Skip to content

Foundation

The Phase 0 work that everything else builds on: the base model we chose, the evaluation harness every method runs through, and the baseline numbers that define what "better" means for the methods to come.

Holding all three constant across phases is what makes the cross-method comparison fair — methods can't choose their own eval set, their own model size, or their own definition of "good."

Pages in this section

Page What it covers
Base model Why pretrained Qwen/Qwen2.5-0.5B (model size, license, pretrained-not-aligned)
Eval harness The four tasks (MMLU / GSM8K / TruthfulQA / IFEval), the lm-eval-harness wrapper, and how metrics are persisted
Baseline Phase 0 numbers on the un-tuned base model — the bar every method has to clear

Base model

Qwen/Qwen2.5-0.5B (HF Hub) — a 494 M-parameter pretrained decoder-only LM from Alibaba (Sep 2024). Not the -Instruct variant — see the rationale below.

Why this model (not a 7B, not Llama, not Mistral)
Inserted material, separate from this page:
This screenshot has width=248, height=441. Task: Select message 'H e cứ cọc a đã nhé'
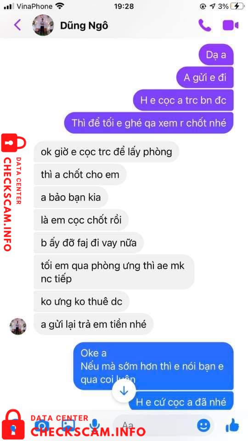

Constraint Implication Why Qwen/Qwen2.5-0.5B satisfies it
Free-tier compute (Kaggle T4 16 GB) Model must fit in ~16 GB with 4-bit base + LoRA + gradient checkpointing + batch=4 + optimizer states 0.5 B base is ~1 GB in 4-bit; total run footprint ~6–8 GB
Apache 2.0 license Adapters can be pushed to HF Hub publicly, results can be shared Qwen2.5 family is Apache 2.0
Pretrained, not aligned SFT, DPO, PPO, GRPO each need room to actually move — re-SFT-ing already-aligned weights produces flat or regressing evals The pretrained variant has not been instruction-tuned by Alibaba; each method has clear headroom
Comparable to known SFT recipe Qwen's own -Instruct is essentially this base + SFT — gives a natural ceiling for what supervised tuning recovers The -Instruct numbers sit in metrics.json as a reference; method results are compared to the pretrained base but against the Instruct ceiling
Small enough to iterate Phase 1 + 2 + 3 all need to fit in weekend-scale time budgets Full SFT run finishes in ~30 min on a Modal L4

Why we switched away from -Instruct

The first SFT attempt used Qwen2.5-0.5B-Instruct as the base. That regressed uniformly on every eval (−1 to −2.6pp). Re-SFT-ing already-aligned weights had nothing to do; the comparison-repo lever needs an unaligned starting point so each method can demonstrate its own contribution. See the README Learnings section and experiments/002 for the full story.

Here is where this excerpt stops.